Lots of tall pine trees and 1 acre for all kinds of high antennas HF down to VLF. I won't rule out going with a big coil, it just seems like a lot of work involved having to wind such a big coil and a lot of $$ to spend too :-) Thanks for the link to the GPS receiver Stefan, we'll certainly check into it.
Thank you Rik for adding your opinion on the loop. Although the loop here has matched easier than I thought it would and the scopemeter shows virtually a perfect match, there is no proof as yet that the antenna has any efficiency or gets out at all.
I'm currently seeing 2.6A of RF with the meter in series with the ~76m of coax in the loop....so that's a lot of RF going somewhere.
Hopefully I'll get a small resonate loop thrown together and with my laptop I'll take a drive down the highway here and see how many km I can get before I loose the signal. That should give me a rough idea how good it is.

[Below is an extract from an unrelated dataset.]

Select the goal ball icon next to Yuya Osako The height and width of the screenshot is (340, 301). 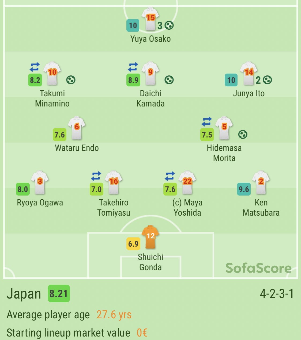(169, 25)
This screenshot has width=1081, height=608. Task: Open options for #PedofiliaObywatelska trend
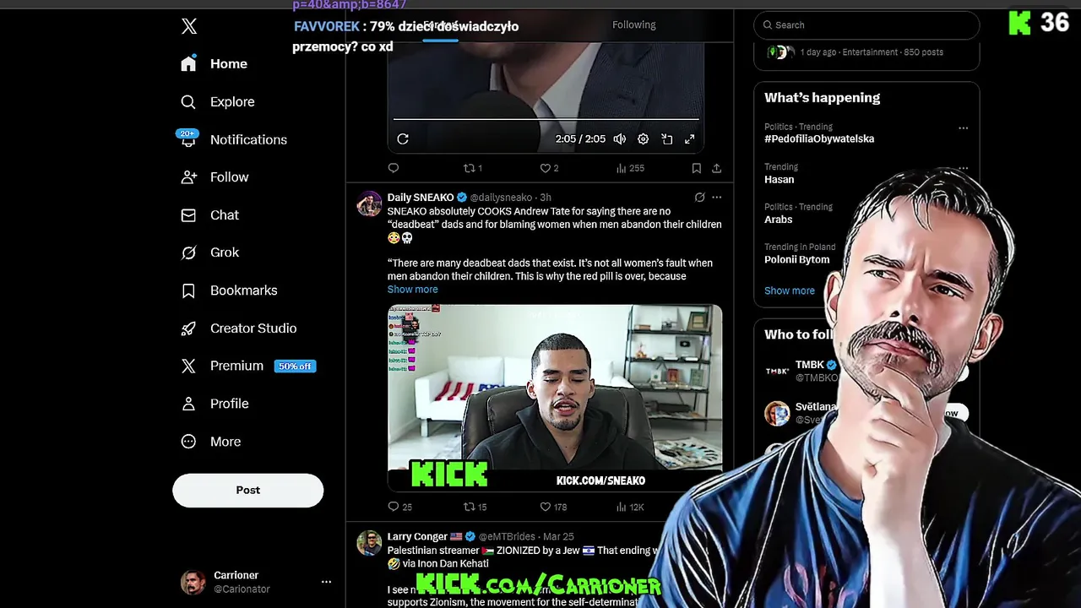pyautogui.click(x=963, y=128)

I'm only doing this project because it's challenging and besides a lot of fun seeing what can be done with minimal costs involved.
One of the big problems here is not having a good calibrated frequency counter I can trust. I have 2 Spectrum Lab programs on two different computers and both do not agree with each other as far as frequency calibration. Does anyone out there have a copy of a .usr file for 8970Hz that I could apply to SL?
Thanks for the good luck Joe, I might take an interest in your coil yet :-)
Thank you all...
73, Jack - VA7JX
From: "DK7FC" <[email protected]>
To: "rsgb lf group" <[email protected]>
Sent: Thursday, September 7, 2017 1:40:49 AM
Subject: Re: VLF: getting on 8.970kHz
Ok, so i'm continuing to write on the reflector. It is not at all a waste of time to read the conversation. Most potential newcomers are in a similar situation like you and they may be interested to see that there are more stations considering to get on the air down there, world wide! For example, IK1HSS tried to receive my VLF carrier transmission, but no one knows, except me. Sharing thoughts can never be a waste of time. Don't we all have loads of time available anyway? As long as someone own a TV, there must be more time than needed :-)...
Now, forget the loop for VLF transmissions. Your inv-L will give a very good radiator for VLF! Important parameters are height and capacity, you know. In the first steps you don't need QRO. 100 W from a normal audio PA is sufficient because the voltages will be very high! At 250 W on 8270 Hz i'm getting about 30 kV across the wire. Your wire and the isolators have to withstand that voltage. If the wire is to small, there will be partial discharges. It makes no sense to run 1 kW then. It would rather make sense to use a bigger wire or even more wire (capacity).... The first thing to concentrate on is a stable signal generator using 1 PPS.
Buy that one for example: https://www.amazon.com/XCSOURCE-Locating-Aircraft-Controller-TE624/dp/B01N2GK1YK/ref=sr_1_6?ie=UTF8&qid=1504772304&sr=8-6&keywords=neo-6m
You seem to have a high antenna capacity which is a big advantage. It is very promising that you can radiate a very strong signal. There is no time to loose!
For the coil i suggest to use a single layer coil using 0.4 mm or even 0.6 mm diameter wire on a tube with 0.3 m diameter or higher. It depends on the space you have for placing the coil. It should stay dry all the time!
You need patience to wind it but it is very relaxing. :-)
I recommend to build an analog amperemeter covering 0...1 A antenna current. It is trivial to build it. Just use a bridge rectifier out of fast switching diodes such as UF5404 and connect the meter to the DC side. The AC side is connected between coil and ground.
The coil is for compensating the capacitive component of the wire. The residual resistive component is transformed to the PA output impedance using a big ferrite transformer (toroid) which also provides galvanic decoupling.
Now, just order the GPS module, the wire and search for a suitable coil body :-)
PS: With that antenna, you can become the strongest amateur VLF station!